■ Written request: Update the entries below, changing "Fragplace wordmark" to "Fragplace logo" and keeping everything else the same.

Element and text location data

* * *

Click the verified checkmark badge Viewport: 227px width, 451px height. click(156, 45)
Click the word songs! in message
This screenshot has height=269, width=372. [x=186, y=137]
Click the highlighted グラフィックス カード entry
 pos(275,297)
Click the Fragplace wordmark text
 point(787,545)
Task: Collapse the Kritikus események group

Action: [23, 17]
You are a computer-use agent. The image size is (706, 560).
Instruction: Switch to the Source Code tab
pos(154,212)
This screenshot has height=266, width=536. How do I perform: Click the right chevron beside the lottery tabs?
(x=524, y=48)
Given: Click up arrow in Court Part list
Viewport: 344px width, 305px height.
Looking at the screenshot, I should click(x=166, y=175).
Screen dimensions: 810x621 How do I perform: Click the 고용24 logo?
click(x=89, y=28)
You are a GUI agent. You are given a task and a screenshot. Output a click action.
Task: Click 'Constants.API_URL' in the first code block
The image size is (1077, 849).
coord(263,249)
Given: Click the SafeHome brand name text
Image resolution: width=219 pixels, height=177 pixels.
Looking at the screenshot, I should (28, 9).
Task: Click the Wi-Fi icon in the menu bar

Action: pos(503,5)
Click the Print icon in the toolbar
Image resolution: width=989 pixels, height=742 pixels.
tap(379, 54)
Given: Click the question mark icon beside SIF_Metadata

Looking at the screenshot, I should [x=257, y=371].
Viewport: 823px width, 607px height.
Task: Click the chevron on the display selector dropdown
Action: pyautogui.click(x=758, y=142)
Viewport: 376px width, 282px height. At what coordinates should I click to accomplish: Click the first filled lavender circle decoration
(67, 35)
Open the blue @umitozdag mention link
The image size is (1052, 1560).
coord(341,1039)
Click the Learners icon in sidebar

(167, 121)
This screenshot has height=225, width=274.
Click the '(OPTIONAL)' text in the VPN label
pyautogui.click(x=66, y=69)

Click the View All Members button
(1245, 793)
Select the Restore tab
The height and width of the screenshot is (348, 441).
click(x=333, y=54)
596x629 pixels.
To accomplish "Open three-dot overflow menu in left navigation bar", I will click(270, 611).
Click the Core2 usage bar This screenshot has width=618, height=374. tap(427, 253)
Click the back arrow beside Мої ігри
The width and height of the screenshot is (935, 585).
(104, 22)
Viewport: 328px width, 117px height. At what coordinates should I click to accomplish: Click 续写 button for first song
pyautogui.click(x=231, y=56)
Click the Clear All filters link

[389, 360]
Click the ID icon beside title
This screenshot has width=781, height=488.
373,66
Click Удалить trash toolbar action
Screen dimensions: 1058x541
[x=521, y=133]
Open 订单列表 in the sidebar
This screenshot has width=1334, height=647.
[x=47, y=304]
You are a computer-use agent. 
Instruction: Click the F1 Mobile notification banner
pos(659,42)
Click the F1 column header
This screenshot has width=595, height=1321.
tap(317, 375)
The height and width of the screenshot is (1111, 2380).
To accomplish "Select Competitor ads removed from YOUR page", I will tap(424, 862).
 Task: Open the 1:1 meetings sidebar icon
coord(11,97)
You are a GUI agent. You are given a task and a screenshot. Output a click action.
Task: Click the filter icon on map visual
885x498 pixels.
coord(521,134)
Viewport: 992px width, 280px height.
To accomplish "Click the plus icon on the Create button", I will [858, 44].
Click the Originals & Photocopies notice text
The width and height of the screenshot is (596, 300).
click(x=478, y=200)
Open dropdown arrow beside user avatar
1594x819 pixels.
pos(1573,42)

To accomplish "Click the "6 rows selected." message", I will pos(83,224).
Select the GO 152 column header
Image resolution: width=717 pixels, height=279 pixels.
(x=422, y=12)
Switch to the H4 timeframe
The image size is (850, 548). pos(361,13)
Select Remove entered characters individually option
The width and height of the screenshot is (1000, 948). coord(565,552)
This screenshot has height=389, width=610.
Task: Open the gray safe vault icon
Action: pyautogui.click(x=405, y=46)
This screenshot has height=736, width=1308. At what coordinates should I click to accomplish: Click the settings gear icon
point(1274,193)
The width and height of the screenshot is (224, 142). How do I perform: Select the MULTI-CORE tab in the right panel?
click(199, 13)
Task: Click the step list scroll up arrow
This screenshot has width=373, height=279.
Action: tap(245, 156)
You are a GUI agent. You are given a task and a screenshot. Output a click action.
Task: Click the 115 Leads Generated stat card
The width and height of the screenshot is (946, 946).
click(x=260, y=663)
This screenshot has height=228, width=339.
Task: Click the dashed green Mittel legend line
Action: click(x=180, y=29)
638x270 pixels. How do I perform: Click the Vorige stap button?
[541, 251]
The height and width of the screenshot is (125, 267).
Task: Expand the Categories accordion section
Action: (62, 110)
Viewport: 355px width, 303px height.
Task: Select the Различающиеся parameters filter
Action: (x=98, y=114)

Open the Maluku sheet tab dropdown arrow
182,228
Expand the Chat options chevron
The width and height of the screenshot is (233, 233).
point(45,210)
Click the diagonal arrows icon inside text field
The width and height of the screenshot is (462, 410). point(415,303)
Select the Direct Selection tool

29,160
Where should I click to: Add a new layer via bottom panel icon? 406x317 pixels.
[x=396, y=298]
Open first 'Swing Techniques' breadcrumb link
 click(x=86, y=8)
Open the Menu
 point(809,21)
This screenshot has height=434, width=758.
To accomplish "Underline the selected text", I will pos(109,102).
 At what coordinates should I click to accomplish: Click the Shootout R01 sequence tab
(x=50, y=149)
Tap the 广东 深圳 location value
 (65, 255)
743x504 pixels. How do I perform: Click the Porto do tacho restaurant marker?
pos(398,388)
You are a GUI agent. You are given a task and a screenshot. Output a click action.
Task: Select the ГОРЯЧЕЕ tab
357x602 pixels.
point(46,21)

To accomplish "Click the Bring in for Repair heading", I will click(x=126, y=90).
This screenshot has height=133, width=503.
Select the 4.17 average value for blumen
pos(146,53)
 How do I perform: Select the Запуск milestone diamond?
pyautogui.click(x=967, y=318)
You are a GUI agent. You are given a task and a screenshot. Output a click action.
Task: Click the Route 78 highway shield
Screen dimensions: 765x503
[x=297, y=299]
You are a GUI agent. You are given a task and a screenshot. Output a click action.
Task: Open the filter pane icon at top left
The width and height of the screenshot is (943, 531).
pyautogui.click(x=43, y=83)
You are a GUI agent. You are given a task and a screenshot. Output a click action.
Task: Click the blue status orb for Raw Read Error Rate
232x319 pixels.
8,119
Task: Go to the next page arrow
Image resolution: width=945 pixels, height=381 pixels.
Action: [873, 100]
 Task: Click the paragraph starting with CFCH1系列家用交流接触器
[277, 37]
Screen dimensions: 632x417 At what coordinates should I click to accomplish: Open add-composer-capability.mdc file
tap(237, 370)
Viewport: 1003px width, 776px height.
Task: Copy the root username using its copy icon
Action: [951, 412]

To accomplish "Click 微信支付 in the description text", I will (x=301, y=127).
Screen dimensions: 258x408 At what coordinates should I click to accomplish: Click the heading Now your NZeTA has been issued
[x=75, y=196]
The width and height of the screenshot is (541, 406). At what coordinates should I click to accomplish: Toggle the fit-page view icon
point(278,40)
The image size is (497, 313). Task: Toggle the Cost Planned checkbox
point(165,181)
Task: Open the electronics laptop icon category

* * *

■ Solution:
Click the verified checkmark badge Viewport: 227px width, 451px height. click(156, 45)
Click the word songs! in message
This screenshot has height=269, width=372. [x=186, y=137]
Click the highlighted グラフィックス カード entry
 pos(275,297)
Click the Fragplace logo text
 point(787,545)
Task: Collapse the Kritikus események group

Action: [23, 17]
You are a computer-use agent. The image size is (706, 560).
Instruction: Switch to the Source Code tab
pos(154,212)
This screenshot has height=266, width=536. How do I perform: Click the right chevron beside the lottery tabs?
(x=524, y=48)
Given: Click up arrow in Court Part list
Viewport: 344px width, 305px height.
Looking at the screenshot, I should click(x=166, y=175).
Screen dimensions: 810x621 How do I perform: Click the 고용24 logo?
click(x=89, y=28)
You are a GUI agent. You are given a task and a screenshot. Output a click action.
Task: Click 'Constants.API_URL' in the first code block
The image size is (1077, 849).
coord(263,249)
Given: Click the SafeHome brand name text
Image resolution: width=219 pixels, height=177 pixels.
Looking at the screenshot, I should (28, 9).
Task: Click the Wi-Fi icon in the menu bar

Action: pos(503,5)
Click the Print icon in the toolbar
Image resolution: width=989 pixels, height=742 pixels.
tap(379, 54)
Given: Click the question mark icon beside SIF_Metadata

Looking at the screenshot, I should [x=257, y=371].
Viewport: 823px width, 607px height.
Task: Click the chevron on the display selector dropdown
Action: pyautogui.click(x=758, y=142)
Viewport: 376px width, 282px height. At what coordinates should I click to accomplish: Click the first filled lavender circle decoration
(67, 35)
Open the blue @umitozdag mention link
The image size is (1052, 1560).
coord(341,1039)
Click the Learners icon in sidebar

(167, 121)
This screenshot has height=225, width=274.
Click the '(OPTIONAL)' text in the VPN label
pyautogui.click(x=66, y=69)

Click the View All Members button
(1245, 793)
Select the Restore tab
The height and width of the screenshot is (348, 441).
click(x=333, y=54)
596x629 pixels.
To accomplish "Open three-dot overflow menu in left navigation bar", I will click(270, 611).
Click the Core2 usage bar This screenshot has width=618, height=374. tap(427, 253)
Click the back arrow beside Мої ігри
The width and height of the screenshot is (935, 585).
(104, 22)
Viewport: 328px width, 117px height. At what coordinates should I click to accomplish: Click 续写 button for first song
pyautogui.click(x=231, y=56)
Click the Clear All filters link

[389, 360]
Click the ID icon beside title
This screenshot has width=781, height=488.
373,66
Click Удалить trash toolbar action
Screen dimensions: 1058x541
[x=521, y=133]
Open 订单列表 in the sidebar
This screenshot has width=1334, height=647.
[x=47, y=304]
You are a computer-use agent. 
Instruction: Click the F1 Mobile notification banner
pos(659,42)
Click the F1 column header
This screenshot has width=595, height=1321.
tap(317, 375)
The height and width of the screenshot is (1111, 2380).
To accomplish "Select Competitor ads removed from YOUR page", I will tap(424, 862).
 Task: Open the 1:1 meetings sidebar icon
coord(11,97)
You are a GUI agent. You are given a task and a screenshot. Output a click action.
Task: Click the filter icon on map visual
885x498 pixels.
coord(521,134)
Viewport: 992px width, 280px height.
To accomplish "Click the plus icon on the Create button", I will [858, 44].
Click the Originals & Photocopies notice text
The width and height of the screenshot is (596, 300).
click(x=478, y=200)
Open dropdown arrow beside user avatar
1594x819 pixels.
pos(1573,42)

To accomplish "Click the "6 rows selected." message", I will pos(83,224).
Select the GO 152 column header
Image resolution: width=717 pixels, height=279 pixels.
(x=422, y=12)
Switch to the H4 timeframe
The image size is (850, 548). pos(361,13)
Select Remove entered characters individually option
The width and height of the screenshot is (1000, 948). coord(565,552)
This screenshot has height=389, width=610.
Task: Open the gray safe vault icon
Action: pyautogui.click(x=405, y=46)
This screenshot has height=736, width=1308. At what coordinates should I click to accomplish: Click the settings gear icon
point(1274,193)
The width and height of the screenshot is (224, 142). How do I perform: Select the MULTI-CORE tab in the right panel?
click(199, 13)
Task: Click the step list scroll up arrow
This screenshot has width=373, height=279.
Action: tap(245, 156)
You are a GUI agent. You are given a task and a screenshot. Output a click action.
Task: Click the 115 Leads Generated stat card
The width and height of the screenshot is (946, 946).
click(x=260, y=663)
This screenshot has height=228, width=339.
Task: Click the dashed green Mittel legend line
Action: click(x=180, y=29)
638x270 pixels. How do I perform: Click the Vorige stap button?
[541, 251]
The height and width of the screenshot is (125, 267).
Task: Expand the Categories accordion section
Action: (62, 110)
Viewport: 355px width, 303px height.
Task: Select the Различающиеся parameters filter
Action: (x=98, y=114)

Open the Maluku sheet tab dropdown arrow
182,228
Expand the Chat options chevron
The width and height of the screenshot is (233, 233).
point(45,210)
Click the diagonal arrows icon inside text field
The width and height of the screenshot is (462, 410). point(415,303)
Select the Direct Selection tool

29,160
Where should I click to: Add a new layer via bottom panel icon? 406x317 pixels.
[x=396, y=298]
Open first 'Swing Techniques' breadcrumb link
 click(x=86, y=8)
Open the Menu
 point(809,21)
This screenshot has height=434, width=758.
To accomplish "Underline the selected text", I will pos(109,102).
 At what coordinates should I click to accomplish: Click the Shootout R01 sequence tab
(x=50, y=149)
Tap the 广东 深圳 location value
 (65, 255)
743x504 pixels. How do I perform: Click the Porto do tacho restaurant marker?
pos(398,388)
You are a GUI agent. You are given a task and a screenshot. Output a click action.
Task: Select the ГОРЯЧЕЕ tab
357x602 pixels.
point(46,21)

To accomplish "Click the Bring in for Repair heading", I will click(x=126, y=90).
This screenshot has height=133, width=503.
Select the 4.17 average value for blumen
pos(146,53)
 How do I perform: Select the Запуск milestone diamond?
pyautogui.click(x=967, y=318)
You are a GUI agent. You are given a task and a screenshot. Output a click action.
Task: Click the Route 78 highway shield
Screen dimensions: 765x503
[x=297, y=299]
You are a GUI agent. You are given a task and a screenshot. Output a click action.
Task: Open the filter pane icon at top left
The width and height of the screenshot is (943, 531).
pyautogui.click(x=43, y=83)
You are a GUI agent. You are given a task and a screenshot. Output a click action.
Task: Click the blue status orb for Raw Read Error Rate
232x319 pixels.
8,119
Task: Go to the next page arrow
Image resolution: width=945 pixels, height=381 pixels.
Action: [873, 100]
 Task: Click the paragraph starting with CFCH1系列家用交流接触器
[277, 37]
Screen dimensions: 632x417 At what coordinates should I click to accomplish: Open add-composer-capability.mdc file
tap(237, 370)
Viewport: 1003px width, 776px height.
Task: Copy the root username using its copy icon
Action: [951, 412]

To accomplish "Click 微信支付 in the description text", I will (x=301, y=127).
Screen dimensions: 258x408 At what coordinates should I click to accomplish: Click the heading Now your NZeTA has been issued
[x=75, y=196]
The width and height of the screenshot is (541, 406). At what coordinates should I click to accomplish: Toggle the fit-page view icon
point(278,40)
The image size is (497, 313). Task: Toggle the Cost Planned checkbox
point(165,181)
Task: Open the electronics laptop icon category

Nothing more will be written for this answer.